Relying on your neck muscles to breathe can harm your body. Before you can fix this, you have to become aware of it. Here is a simple way to check if your neck muscles are overworking during breathing. Do this seated to see how your neck performs when you are not worrying about your balance.

  1. Sit in a chair facing a mirror and gently breathe in and out.

  2. Look at your neck, chest, and ribs to see what happens. Do you see your neck muscles contracting?

  3. Turn your chair sideways and try to peek at yourself from the side to see what happens. If you can’t do this, try recording yourself on your phone from the side. This lets you see if your neck muscles are contracting with your breathing.

  4. Next, put your right fingers on the muscles along the right side of your neck. Inhale and see if you can feel the muscles tensing. Then, check the other side as well as the front and back of your neck.

Breathe without Your Neck

As you look and feel what’s happening at your neck, imagine inhaling without seeing or feeling your neck muscles working. For that to happen, breathing should mainly use the diaphragm. If other muscles kick in, like the lower back or the shoulders, this also hurts your neck because the rib cage still lifts up and crowds your neck.

Change Your Exhale

To address neck pain, we have to change our breathing. The easiest way to get the rib cage to drop down to its neutral position is to change how you exhale. Try this sitting in a chair:

  • Sit back into the chair and make sure your feet are flat on the floor or on some books with your knees at the level of your hip crease or higher.
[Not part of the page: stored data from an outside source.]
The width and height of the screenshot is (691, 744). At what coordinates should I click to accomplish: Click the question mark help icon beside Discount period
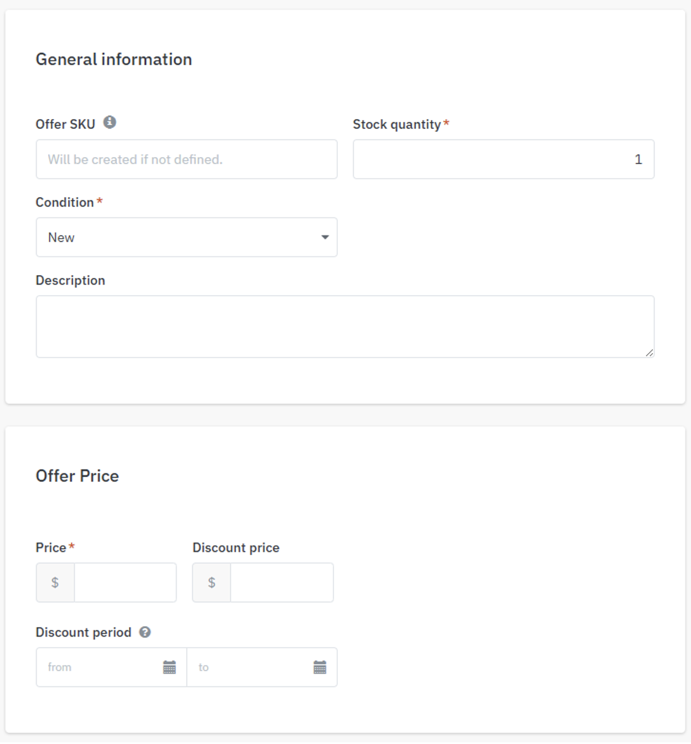tap(145, 632)

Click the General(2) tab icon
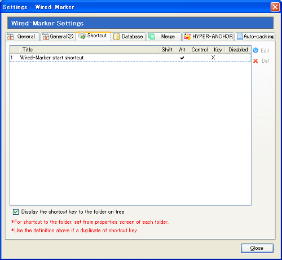pos(46,37)
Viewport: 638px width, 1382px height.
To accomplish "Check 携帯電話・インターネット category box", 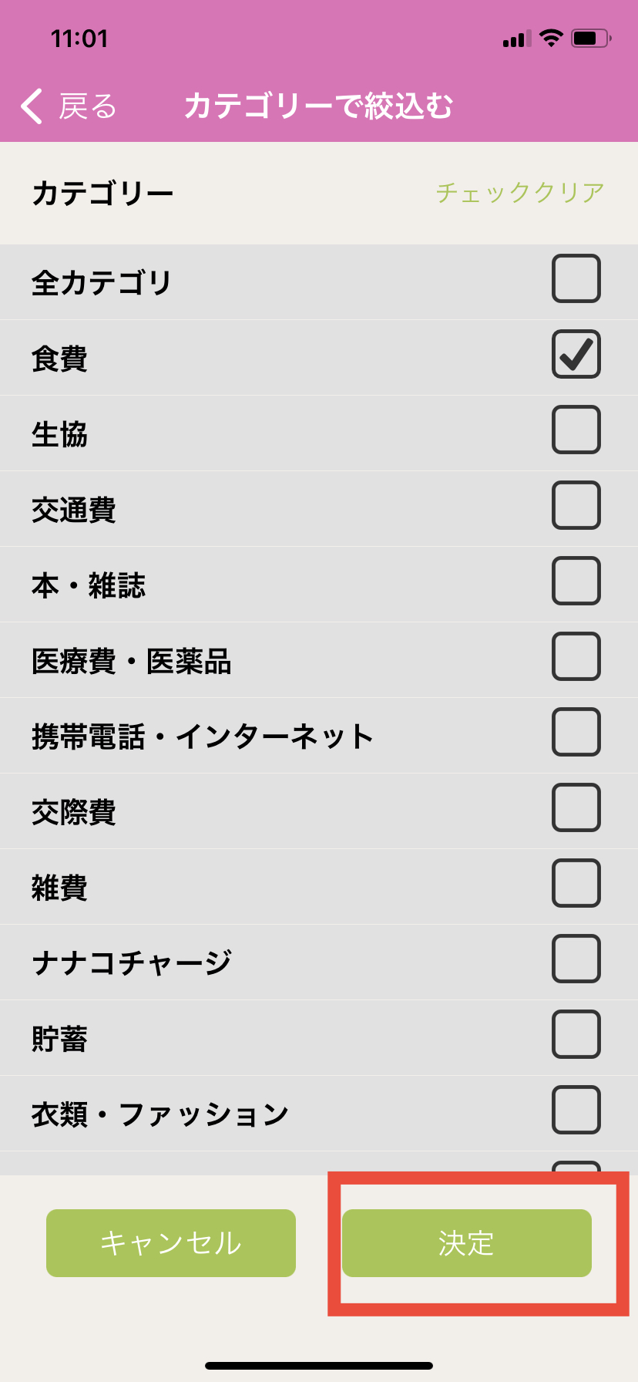I will point(576,732).
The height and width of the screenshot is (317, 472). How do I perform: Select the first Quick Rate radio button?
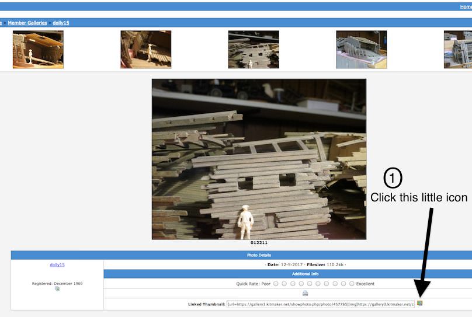pyautogui.click(x=276, y=284)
  • Gently breathe in, and as you exhale, allow the chest to melt in and the belly button area to relax out.

This allows your rib cage to drop into a neutral position, creating space for your neck. It might take time to get this, but it’s worth it.

Relearn to Breathe

Improved breathing technique is the first step to reducing neck pain. Learn to breathe the way your body was designed to breathe.